[Your task]
Transcribe exactly, please, the lines from the one containing "Where should I" through the end of the records below, and leave out the pictures.

Saved data entries:
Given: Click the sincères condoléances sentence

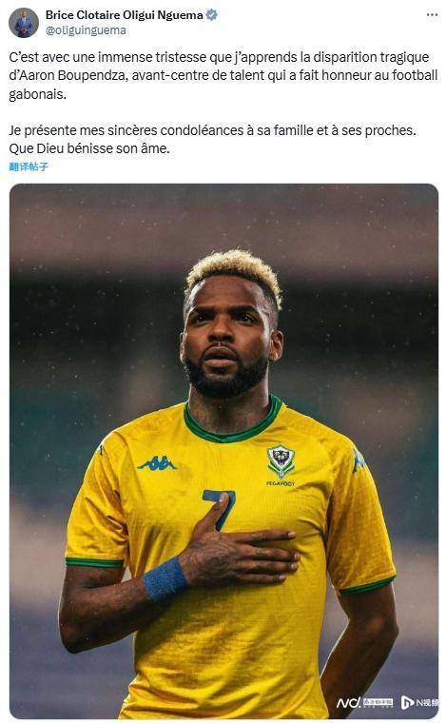Looking at the screenshot, I should pyautogui.click(x=212, y=130).
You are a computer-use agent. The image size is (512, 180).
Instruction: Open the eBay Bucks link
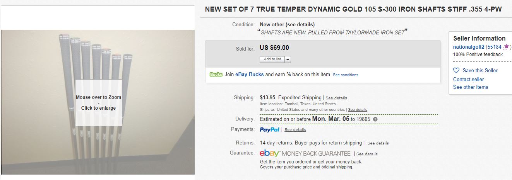click(x=249, y=74)
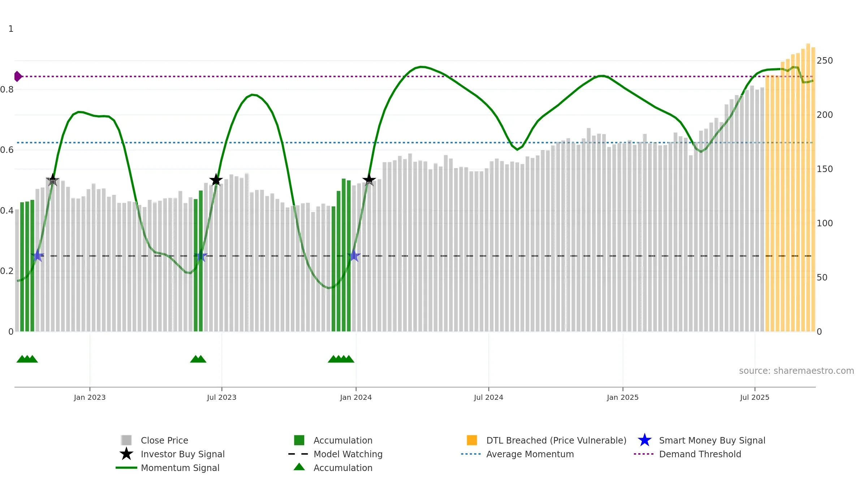Click the black star marker near July 2023
Screen dimensions: 867x488
point(216,180)
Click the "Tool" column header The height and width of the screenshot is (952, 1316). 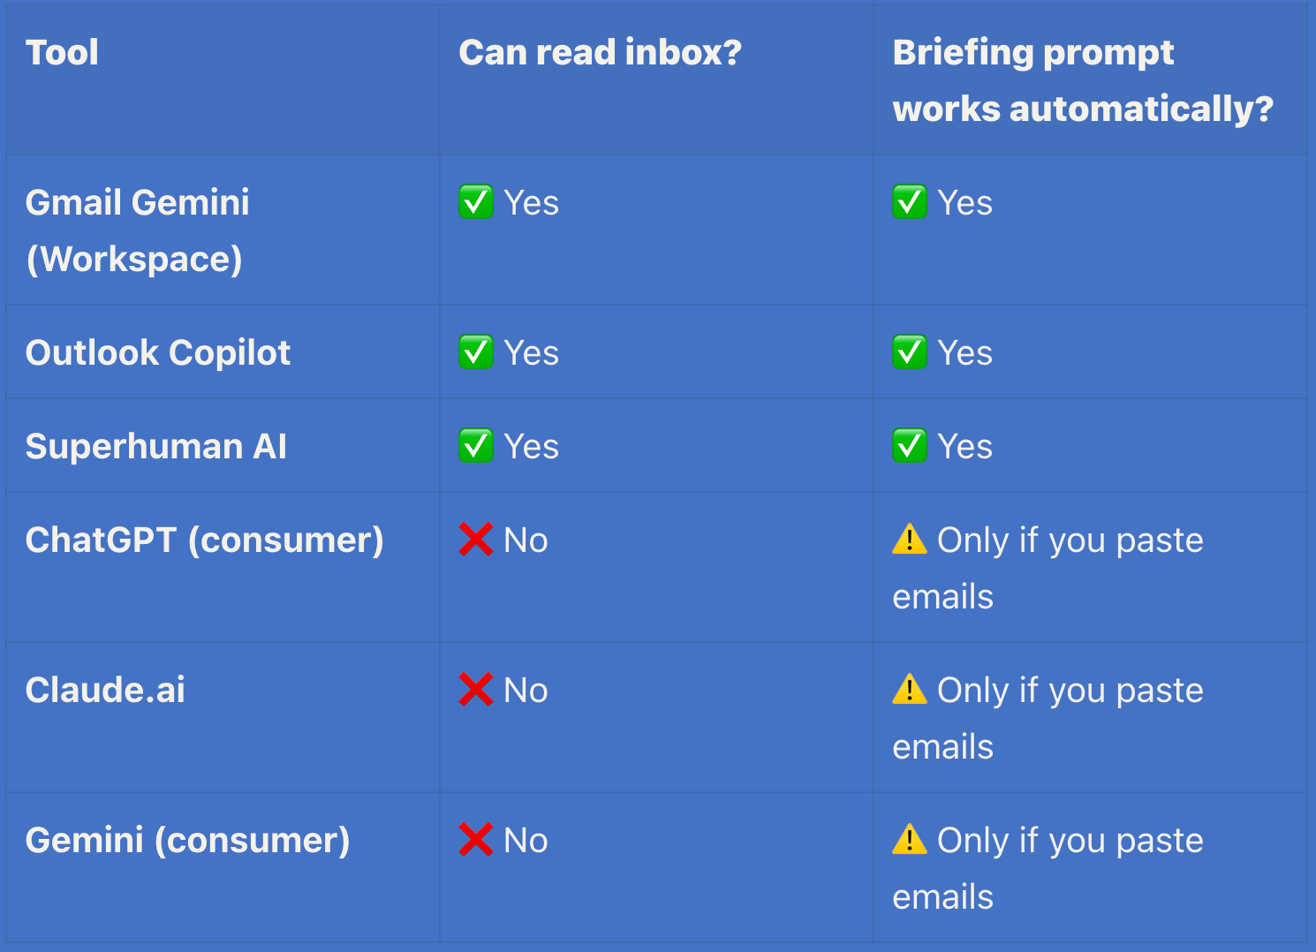62,52

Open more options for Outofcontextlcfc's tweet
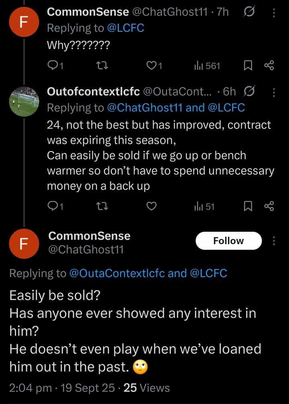[x=274, y=92]
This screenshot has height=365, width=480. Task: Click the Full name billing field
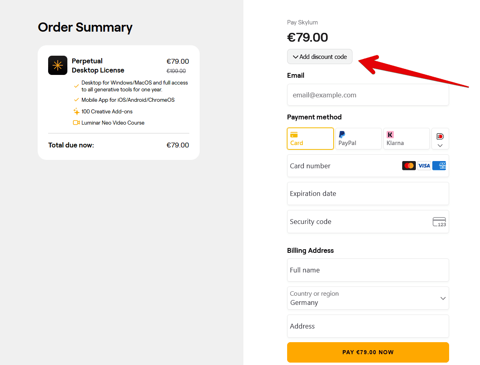tap(368, 270)
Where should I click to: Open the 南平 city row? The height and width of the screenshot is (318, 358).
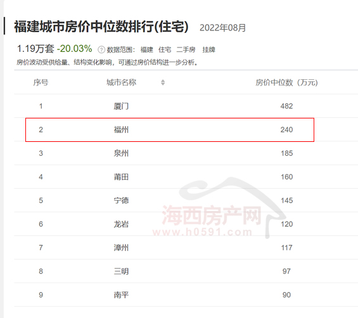click(x=186, y=295)
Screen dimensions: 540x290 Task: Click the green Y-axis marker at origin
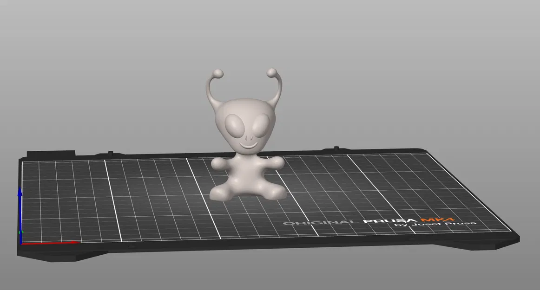click(x=20, y=232)
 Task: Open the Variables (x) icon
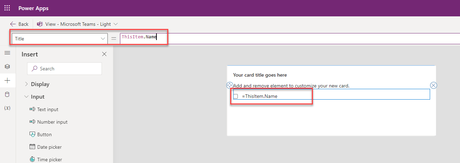click(7, 108)
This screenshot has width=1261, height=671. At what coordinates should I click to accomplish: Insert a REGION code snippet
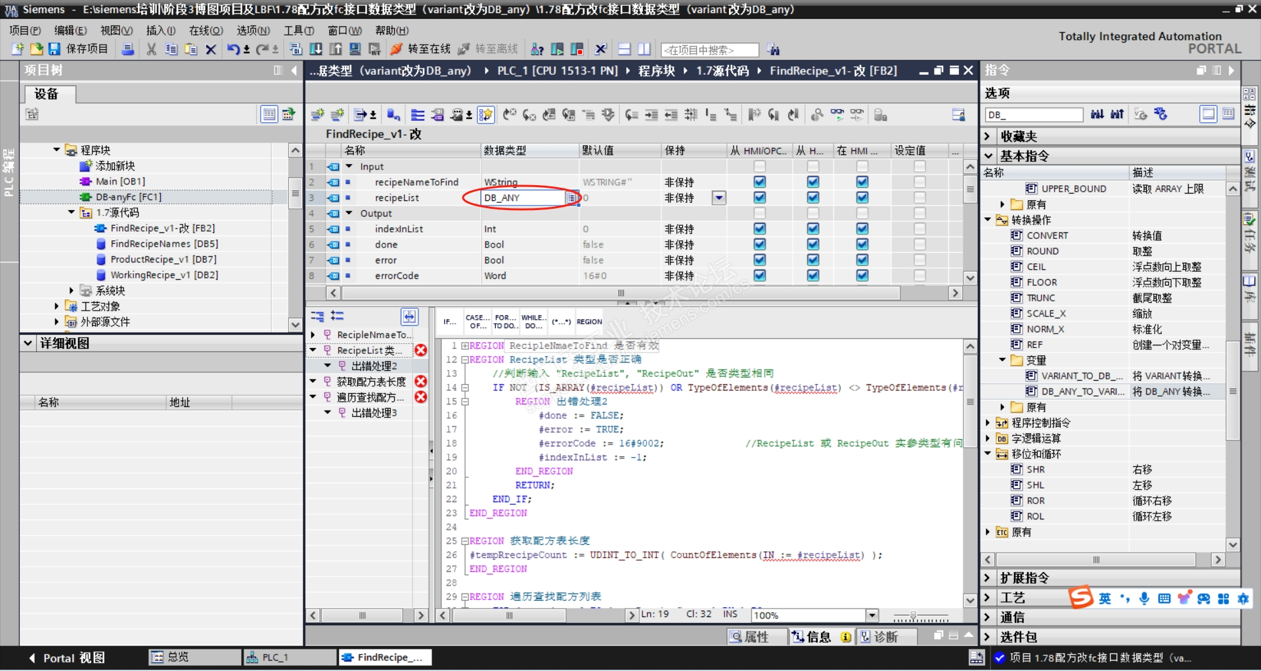(x=589, y=322)
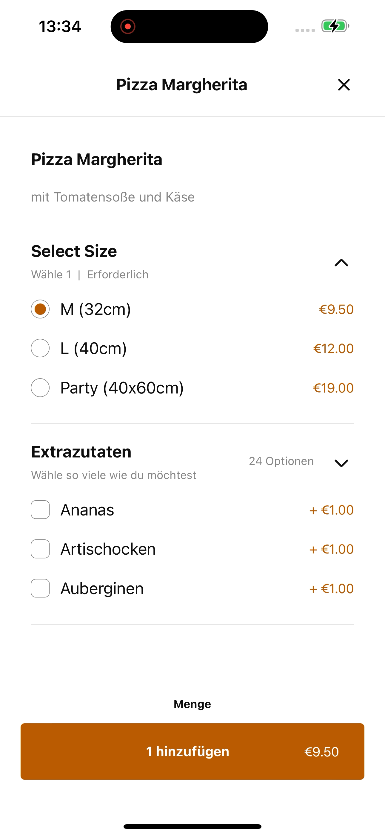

[Written answer]
Where should I click to: Open the 南平 city row? The height and width of the screenshot is (318, 358).
click(x=186, y=295)
Screen dimensions: 540x290 Task: Click the green Y-axis marker at origin
click(x=20, y=232)
 Task: Open the Variables (x) icon
click(7, 108)
This screenshot has width=1261, height=671. At what coordinates should I click to accomplish: Insert a REGION code snippet
(x=589, y=322)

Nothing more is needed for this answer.